Finance éthique

Finance islamique : la France se dote d’un cadre fiscal adapté

Rédigé par | Lundi 22 Décembre 2008 à 16:46

Pour prendre des leçons de la crise financière actuelle et faire de Paris la capitale de la finance islamique, rien n’est trop beau pour être vrai. Comme voulu par Bercy, la France s’est désormais dotée, depuis jeudi dernier, d’un cadre juridique et fiscal adapté pour accueillir la finance islamique sur son territoire.



Christine Lagarde : « la France est ouverte à l’établissement de banques de finance islamique sur son territoire. »
« La France est ouverte à l’établissement de banques de finance islamique sur son territoire », a rappelé jeudi 18 décembre la ministre française de l’Economie et de l'Industrie, Christine Lagarde. Ainsi, le cadre fiscal français est aménagé pour deux produits conformes à la Sharia, la sukuk (obligation islamique) et la murabahah (contrat financier selon les termes duquel un investisseur achète un actif pour le compte d’un client et lui revend avec une marge). La direction générale du Trésor a publié, les concernant, « des fiches de doctrine » pour préciser les aménagements apportés.

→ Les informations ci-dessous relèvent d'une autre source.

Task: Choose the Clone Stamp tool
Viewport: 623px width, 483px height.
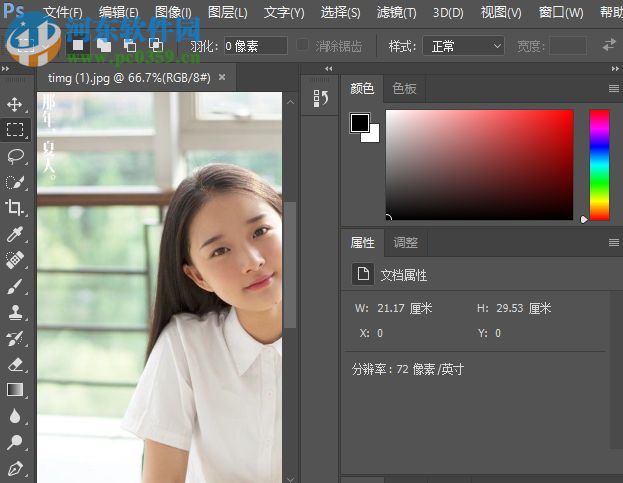Action: tap(15, 312)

Pour Christine Lagarde, « la publication et la mise en ligne de rescrits fiscaux concernant les opérations de sukuk et de murabahah va enfin permettre d’apporter aux investisseurs et aux opérateurs la certitude juridique et fiscale qui est nécessaire au développement de ces opérations de finance islamique en France ». La ministre a également annoncé qu’elle soumettra prochainement à consultation des modifications du régime juridique de la fiducie, connue sous le nom de «waqf» en arabe (donation faite par un particulier à une œuvre d'utilité publique, pieuse ou charitable), afin de faciliter son utilisation pour la finance islamique.

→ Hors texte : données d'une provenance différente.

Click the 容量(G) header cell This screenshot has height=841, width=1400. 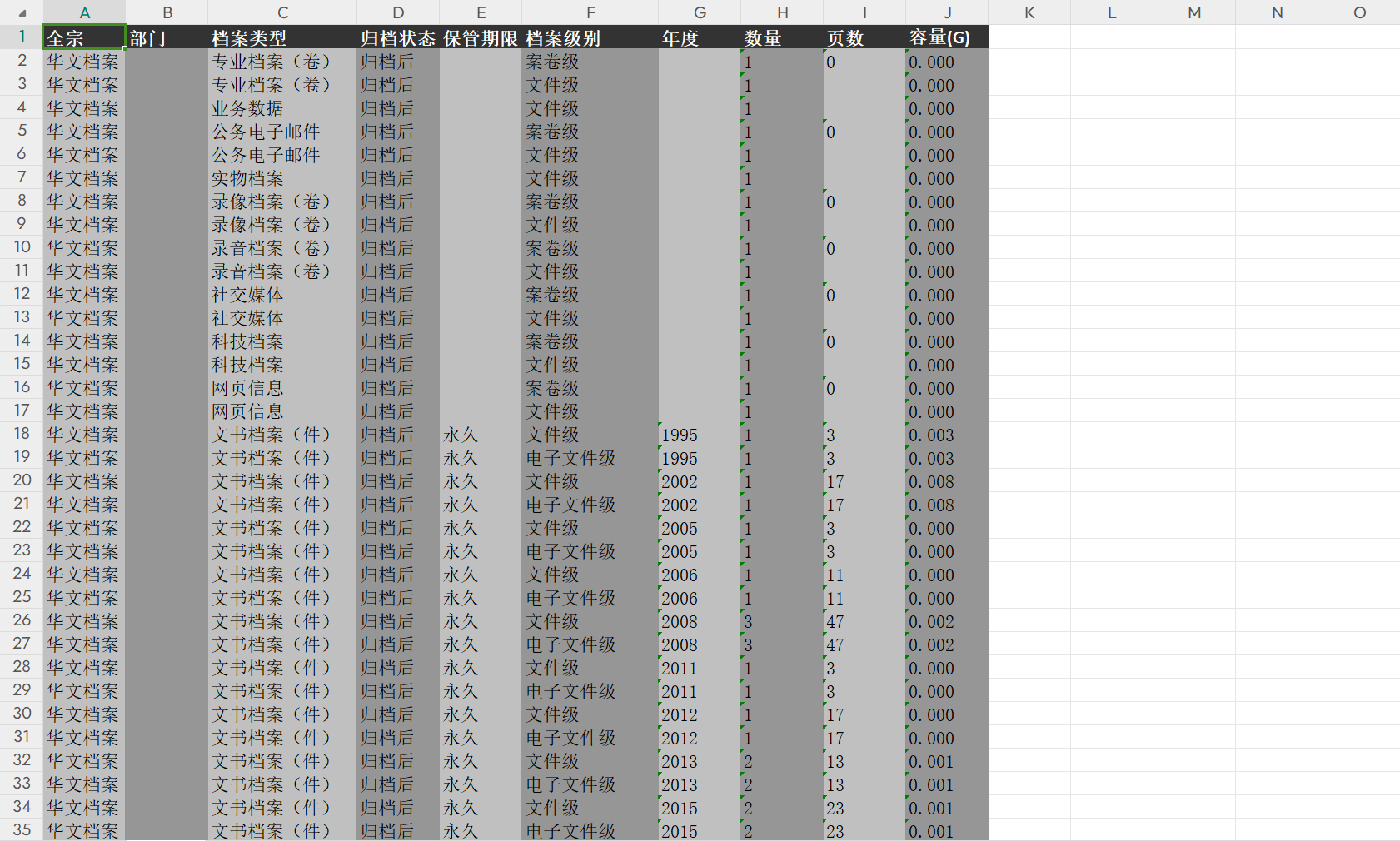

100 milliards d’euros à la clé

La finance islamique était jusque-là soumise à un système de double imposition. Ces nouvelles mesures, qui devraient attirer de plus en plus d’investisseurs musulmans étrangers, font suite au rapport publié début décembre par l’organisme Paris Europlace sur les enjeux et les opportunités du développement de cette finance en France. Selon le rapport, celle-ci peut investir jusqu’à 100 milliards d’euros dans l'Hexagone. Une manne inespérée dont le pays a besoin actuellement. Dans son rapport publié vendredi dernier, l’INSEE (Institut national des statistiques et des études économiques) prévoit, sans surprise, une récession pour le premier semestre 2009 équivalente à celle de 1993…

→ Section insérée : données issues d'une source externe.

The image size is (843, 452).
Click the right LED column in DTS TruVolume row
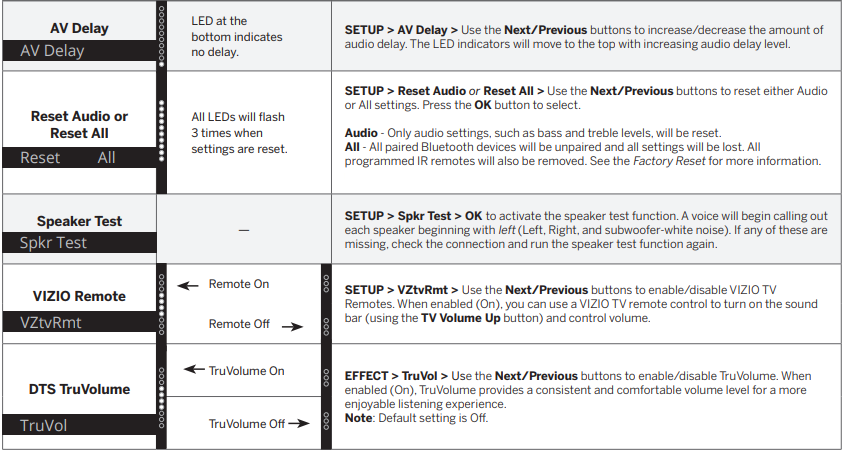coord(326,393)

Pour Fouad Bourabia, avocat, « 95 % du droit français est compatible avec la finance islamique ». Anass Patel, président de l'AIDIMM (Association d'innovation pour le développement économique et immobilier), s'est réjouit de ces annonces lors de la session de formation consacrée à la finance islamique samedi 20 décembre. « Ces dispositifs vont ouvrir la voie aux opérations de produits islamiques, cinq ans après la Grande-Bretagne. La France va enfin rattraper son retard, » explique-t-il, arguant que ces opérations permettront « le financement d'actifs incluant des biens mobiliers et immobiliers accessibles à l'ensemble des professionnels ».

Prochaine étape : les particuliers

Pour accompagner le développement du système en France, ACERFI (Audit, conformité, éthique et recherche en finance islamique), premier comité francophone de conformité au droit musulman consacré à la validation de produits financiers sharia-compatibles, a d'ailleurs été créé début décembre. Totalement indépendante, cette sharia board, constituée de docteurs en droit musulman (sharia scholars), permettra d’asseoir davantage la finance islamique en France.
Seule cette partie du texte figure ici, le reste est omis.